▼

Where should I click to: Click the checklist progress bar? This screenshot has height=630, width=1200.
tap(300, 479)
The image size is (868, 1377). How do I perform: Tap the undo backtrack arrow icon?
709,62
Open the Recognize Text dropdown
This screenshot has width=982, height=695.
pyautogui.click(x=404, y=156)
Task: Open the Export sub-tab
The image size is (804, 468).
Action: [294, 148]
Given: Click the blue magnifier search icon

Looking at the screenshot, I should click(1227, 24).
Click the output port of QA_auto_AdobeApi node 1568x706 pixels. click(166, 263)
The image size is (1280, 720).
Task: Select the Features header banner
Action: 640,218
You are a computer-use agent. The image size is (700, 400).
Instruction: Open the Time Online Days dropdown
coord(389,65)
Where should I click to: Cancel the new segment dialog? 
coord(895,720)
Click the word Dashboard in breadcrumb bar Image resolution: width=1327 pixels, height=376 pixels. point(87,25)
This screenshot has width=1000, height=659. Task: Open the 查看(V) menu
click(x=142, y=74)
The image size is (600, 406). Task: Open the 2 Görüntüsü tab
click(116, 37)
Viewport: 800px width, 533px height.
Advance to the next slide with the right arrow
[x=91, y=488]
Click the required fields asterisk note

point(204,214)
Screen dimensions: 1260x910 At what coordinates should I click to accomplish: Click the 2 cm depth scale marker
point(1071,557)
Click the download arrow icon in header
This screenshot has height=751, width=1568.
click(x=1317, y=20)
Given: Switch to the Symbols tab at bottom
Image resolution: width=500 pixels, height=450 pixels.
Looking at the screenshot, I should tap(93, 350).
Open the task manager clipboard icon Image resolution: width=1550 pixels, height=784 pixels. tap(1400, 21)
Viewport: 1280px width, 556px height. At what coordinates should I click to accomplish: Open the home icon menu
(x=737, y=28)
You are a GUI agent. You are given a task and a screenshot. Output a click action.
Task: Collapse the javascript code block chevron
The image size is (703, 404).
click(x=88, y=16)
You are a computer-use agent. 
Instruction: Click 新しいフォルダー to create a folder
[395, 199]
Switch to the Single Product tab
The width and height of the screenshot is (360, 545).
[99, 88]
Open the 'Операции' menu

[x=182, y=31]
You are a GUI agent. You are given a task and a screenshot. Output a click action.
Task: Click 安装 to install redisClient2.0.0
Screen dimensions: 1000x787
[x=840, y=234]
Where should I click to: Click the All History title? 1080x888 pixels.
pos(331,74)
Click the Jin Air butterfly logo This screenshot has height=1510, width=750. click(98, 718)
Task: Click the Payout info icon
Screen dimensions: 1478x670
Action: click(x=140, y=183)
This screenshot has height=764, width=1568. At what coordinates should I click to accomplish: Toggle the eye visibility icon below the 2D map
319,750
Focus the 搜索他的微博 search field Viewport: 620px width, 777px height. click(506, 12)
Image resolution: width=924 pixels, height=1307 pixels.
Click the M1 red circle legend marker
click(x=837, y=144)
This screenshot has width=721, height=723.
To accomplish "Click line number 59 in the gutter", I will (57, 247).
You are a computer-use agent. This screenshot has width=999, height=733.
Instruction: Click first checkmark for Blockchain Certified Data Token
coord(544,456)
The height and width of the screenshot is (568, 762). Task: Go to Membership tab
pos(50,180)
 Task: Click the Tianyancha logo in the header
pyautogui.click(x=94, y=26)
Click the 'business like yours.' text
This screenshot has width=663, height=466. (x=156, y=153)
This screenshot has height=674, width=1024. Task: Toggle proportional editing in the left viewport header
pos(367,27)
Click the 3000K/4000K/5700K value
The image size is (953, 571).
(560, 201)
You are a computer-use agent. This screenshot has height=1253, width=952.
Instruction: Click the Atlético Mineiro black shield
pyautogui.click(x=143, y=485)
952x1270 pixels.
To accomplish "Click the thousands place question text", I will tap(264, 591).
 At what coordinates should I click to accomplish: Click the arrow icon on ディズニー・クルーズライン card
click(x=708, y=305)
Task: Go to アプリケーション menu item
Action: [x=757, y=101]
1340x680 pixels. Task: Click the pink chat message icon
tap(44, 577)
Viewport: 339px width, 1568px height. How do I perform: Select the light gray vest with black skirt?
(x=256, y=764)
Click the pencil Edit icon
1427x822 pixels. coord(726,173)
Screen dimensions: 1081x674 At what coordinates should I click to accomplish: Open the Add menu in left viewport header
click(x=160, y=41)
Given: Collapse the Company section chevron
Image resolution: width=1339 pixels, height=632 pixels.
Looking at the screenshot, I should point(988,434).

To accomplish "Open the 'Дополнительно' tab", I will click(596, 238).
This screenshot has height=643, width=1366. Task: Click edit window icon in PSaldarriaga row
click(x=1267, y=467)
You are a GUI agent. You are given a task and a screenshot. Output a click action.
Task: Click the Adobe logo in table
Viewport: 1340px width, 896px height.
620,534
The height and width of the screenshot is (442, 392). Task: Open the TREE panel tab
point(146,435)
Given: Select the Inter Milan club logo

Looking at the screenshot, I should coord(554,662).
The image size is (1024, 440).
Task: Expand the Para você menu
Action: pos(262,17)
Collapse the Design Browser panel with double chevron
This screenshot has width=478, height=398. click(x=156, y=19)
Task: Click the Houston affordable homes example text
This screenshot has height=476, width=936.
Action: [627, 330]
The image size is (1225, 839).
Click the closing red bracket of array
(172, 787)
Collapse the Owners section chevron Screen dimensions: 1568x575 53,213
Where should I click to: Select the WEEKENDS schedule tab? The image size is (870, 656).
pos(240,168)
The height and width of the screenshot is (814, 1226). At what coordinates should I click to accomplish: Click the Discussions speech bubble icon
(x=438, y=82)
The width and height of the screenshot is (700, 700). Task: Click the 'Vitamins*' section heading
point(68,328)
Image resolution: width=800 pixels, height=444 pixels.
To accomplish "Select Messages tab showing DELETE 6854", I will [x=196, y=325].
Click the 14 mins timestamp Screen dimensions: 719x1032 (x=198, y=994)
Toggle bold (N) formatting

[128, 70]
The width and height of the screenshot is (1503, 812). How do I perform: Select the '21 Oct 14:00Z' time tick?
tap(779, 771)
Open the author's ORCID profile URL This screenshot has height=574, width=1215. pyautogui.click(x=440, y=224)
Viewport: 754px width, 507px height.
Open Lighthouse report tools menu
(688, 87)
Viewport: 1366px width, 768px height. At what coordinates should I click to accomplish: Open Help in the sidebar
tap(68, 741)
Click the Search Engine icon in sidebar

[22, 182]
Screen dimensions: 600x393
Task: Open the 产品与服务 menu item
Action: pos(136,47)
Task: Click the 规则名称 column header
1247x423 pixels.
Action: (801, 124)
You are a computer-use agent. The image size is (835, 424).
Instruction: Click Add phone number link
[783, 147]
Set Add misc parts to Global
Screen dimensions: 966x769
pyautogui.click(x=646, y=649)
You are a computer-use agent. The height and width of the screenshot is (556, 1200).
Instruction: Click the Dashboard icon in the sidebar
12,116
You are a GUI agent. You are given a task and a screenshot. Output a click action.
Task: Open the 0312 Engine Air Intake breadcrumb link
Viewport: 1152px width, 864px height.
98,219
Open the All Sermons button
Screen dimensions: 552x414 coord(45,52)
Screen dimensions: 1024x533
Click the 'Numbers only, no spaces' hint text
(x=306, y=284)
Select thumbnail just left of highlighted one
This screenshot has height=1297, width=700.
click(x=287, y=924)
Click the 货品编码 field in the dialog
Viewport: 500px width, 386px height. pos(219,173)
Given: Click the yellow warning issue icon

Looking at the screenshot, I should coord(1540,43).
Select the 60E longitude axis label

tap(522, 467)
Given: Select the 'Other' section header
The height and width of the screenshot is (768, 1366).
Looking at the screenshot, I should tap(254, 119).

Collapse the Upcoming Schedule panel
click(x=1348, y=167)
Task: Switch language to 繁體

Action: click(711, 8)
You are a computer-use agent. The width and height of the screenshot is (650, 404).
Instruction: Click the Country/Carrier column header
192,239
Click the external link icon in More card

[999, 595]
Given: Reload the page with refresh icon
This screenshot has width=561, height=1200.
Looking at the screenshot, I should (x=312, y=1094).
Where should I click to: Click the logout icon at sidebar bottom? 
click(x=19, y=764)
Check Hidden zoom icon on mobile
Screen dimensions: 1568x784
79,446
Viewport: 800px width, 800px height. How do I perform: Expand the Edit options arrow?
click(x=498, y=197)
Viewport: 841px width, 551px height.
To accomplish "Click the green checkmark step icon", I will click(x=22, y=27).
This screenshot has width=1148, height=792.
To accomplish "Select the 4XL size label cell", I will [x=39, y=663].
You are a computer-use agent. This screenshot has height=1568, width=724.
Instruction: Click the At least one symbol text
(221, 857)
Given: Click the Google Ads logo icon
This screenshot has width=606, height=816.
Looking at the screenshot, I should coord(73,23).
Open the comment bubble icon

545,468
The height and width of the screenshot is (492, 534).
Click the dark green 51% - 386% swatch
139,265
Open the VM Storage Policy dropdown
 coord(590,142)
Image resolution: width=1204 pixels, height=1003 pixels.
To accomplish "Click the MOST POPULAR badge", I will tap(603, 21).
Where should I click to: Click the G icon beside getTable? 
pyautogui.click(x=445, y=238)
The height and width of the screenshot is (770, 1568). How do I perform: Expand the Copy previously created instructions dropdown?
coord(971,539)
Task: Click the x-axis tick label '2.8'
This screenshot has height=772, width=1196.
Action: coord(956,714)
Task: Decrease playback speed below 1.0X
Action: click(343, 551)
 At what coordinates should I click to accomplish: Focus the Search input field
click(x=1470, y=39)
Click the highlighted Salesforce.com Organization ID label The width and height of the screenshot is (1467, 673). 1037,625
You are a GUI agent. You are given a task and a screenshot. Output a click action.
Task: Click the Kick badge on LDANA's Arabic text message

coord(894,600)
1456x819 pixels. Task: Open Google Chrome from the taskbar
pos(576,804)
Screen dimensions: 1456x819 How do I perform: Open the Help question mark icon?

▲

* Your task:
Select and copy every line from the records that includes the word "will".

* Output:
To accomplish "Click line number 59 in the gutter", I will (57, 247).
To accomplish "Click the thousands place question text", I will tap(264, 591).
To accomplish "Open the 'Дополнительно' tab", I will click(596, 238).
To accomplish "Select Messages tab showing DELETE 6854", I will [x=196, y=325].
To accomplish "Click the green checkmark step icon", I will click(x=22, y=27).
To accomplish "Select the 4XL size label cell", I will [x=39, y=663].
To accomplish "Click the MOST POPULAR badge", I will tap(603, 21).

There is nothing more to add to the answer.